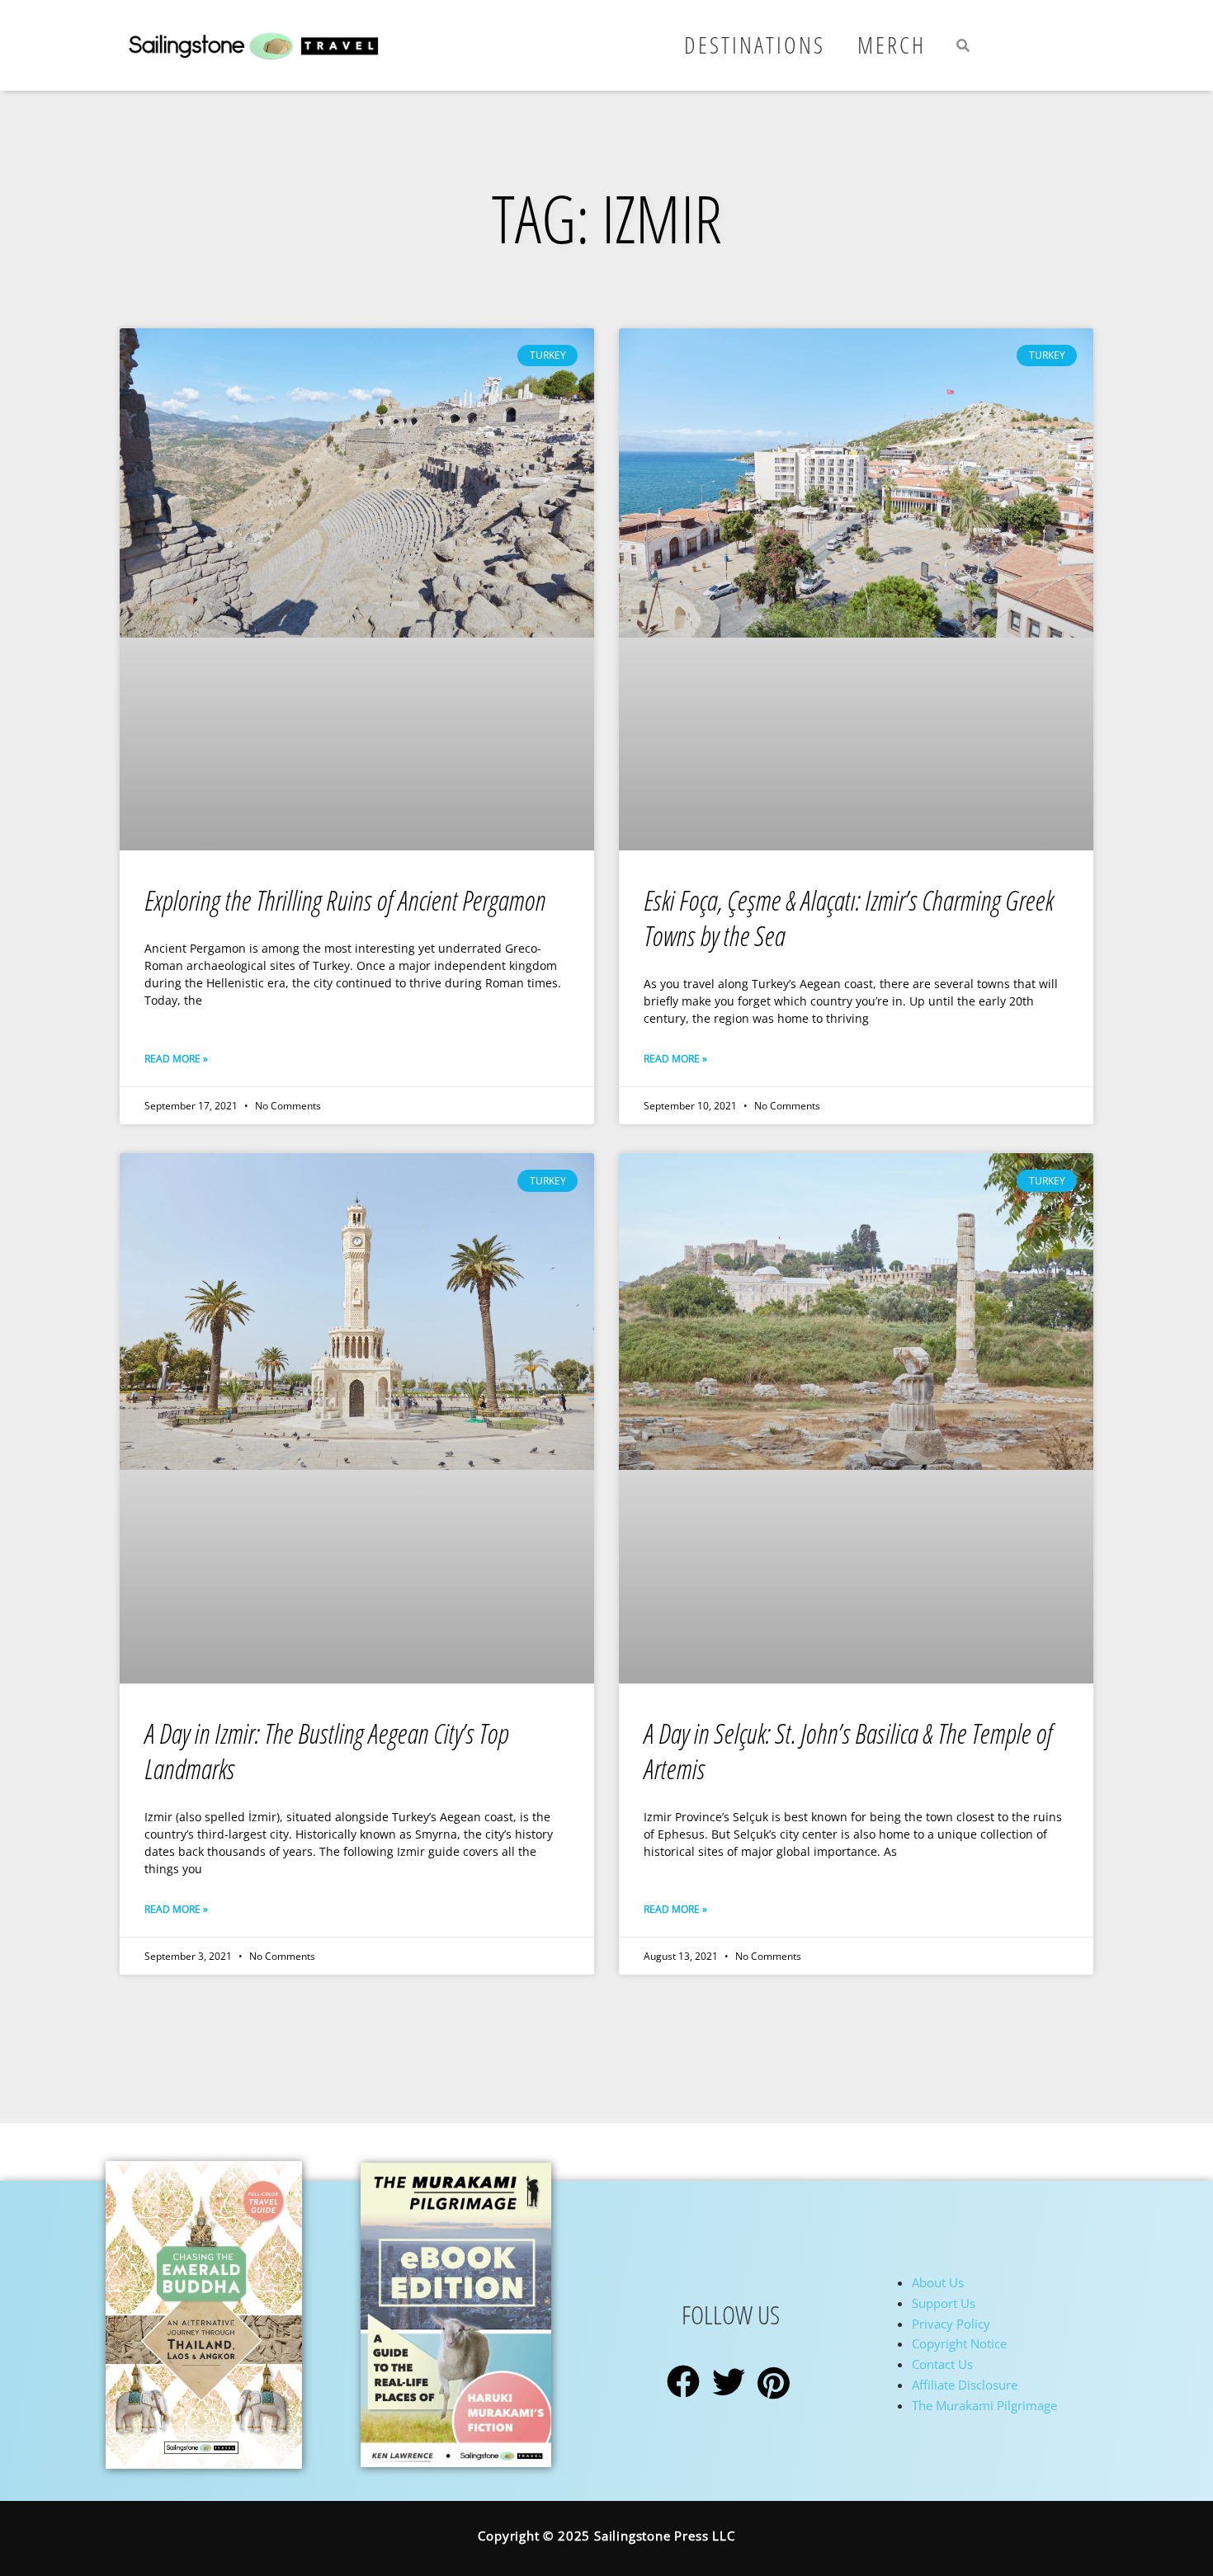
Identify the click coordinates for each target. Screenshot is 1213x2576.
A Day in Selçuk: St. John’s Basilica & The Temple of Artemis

- - -

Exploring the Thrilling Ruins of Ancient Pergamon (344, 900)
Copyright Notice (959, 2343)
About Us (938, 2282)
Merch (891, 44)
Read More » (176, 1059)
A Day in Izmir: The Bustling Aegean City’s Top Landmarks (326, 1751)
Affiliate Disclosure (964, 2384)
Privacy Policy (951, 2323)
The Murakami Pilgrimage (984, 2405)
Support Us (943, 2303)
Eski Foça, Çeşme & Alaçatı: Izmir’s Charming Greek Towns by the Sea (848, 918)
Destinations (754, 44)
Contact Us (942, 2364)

- - -

## THE TASK
Copy the entries above exactly, but only from the line holding "Exploring the Thrilling" through the line holding "Eski Foça, Çeşme", both included.

## ANSWER TO THIS EXERCISE
Exploring the Thrilling Ruins of Ancient Pergamon (344, 900)
Copyright Notice (959, 2343)
About Us (938, 2282)
Merch (891, 44)
Read More » (176, 1059)
A Day in Izmir: The Bustling Aegean City’s Top Landmarks (326, 1751)
Affiliate Disclosure (964, 2384)
Privacy Policy (951, 2323)
The Murakami Pilgrimage (984, 2405)
Support Us (943, 2303)
Eski Foça, Çeşme & Alaçatı: Izmir’s Charming Greek Towns by the Sea (848, 918)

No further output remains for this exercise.